Julien : Non, une fois que j’ai imaginé le concept du film, j’ai décidé d’essayer de tourner une intro en Indonésie où j’avais prévu d’aller. L’idée était déjà là en toute fin d’hiver.

Black Crows : Quels ont été les retours, cela touche un domaine sensible même si ce n’est qu’une œuvre de fiction ?
Julien : Je ne peux gagé de l’honnêteté des gens, mais je n’ai eu que de bons retours. On m’a dit que c’était différent, et c’est un super compliment car c’est ce que je cherche à faire, apporter de la nouveauté. Il a aussi été sélectionné à l’IF3 dans la catégorie court-métrage. C’était assez gratifiant.

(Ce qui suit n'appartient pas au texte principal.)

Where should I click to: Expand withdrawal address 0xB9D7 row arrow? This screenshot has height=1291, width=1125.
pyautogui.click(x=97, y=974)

Black Crows : Tu n’avais pas peur des critiques sur une certaine complaisance vis-à-vis de substances mal perçues ?
Julien : Non, j’ai utilisé ce moyen comme initiateur du film, mais je suis resté très abstrait. Mon but n’était ni explicatif, ni incitatif. Il boit une plante, il a des visions et je joue avec les effets spéciaux. D’ailleurs, cela ne donne pas forcément envie de boire ce breuvage.

Black Crows : L’ayahuasca est aussi appelée liane des morts, des âmes ou des esprits. Faut-il y voir un lien avec l’hommage à ta maman, récemment décédée ?
Julien : Non aucun, à vrai dire je n’y avais même pas pensé. Non, simplement ma mère a été une des premières personnes à lire ce scénario et elle l’avait appréciée.

Black Crows : Et cette saison, cette fois avec un projet que tu as pu préparer en amont, quel est le concept ?
Julien : Je n’en dirai pas trop, mais c’est une histoire d’opposition et de symétrie.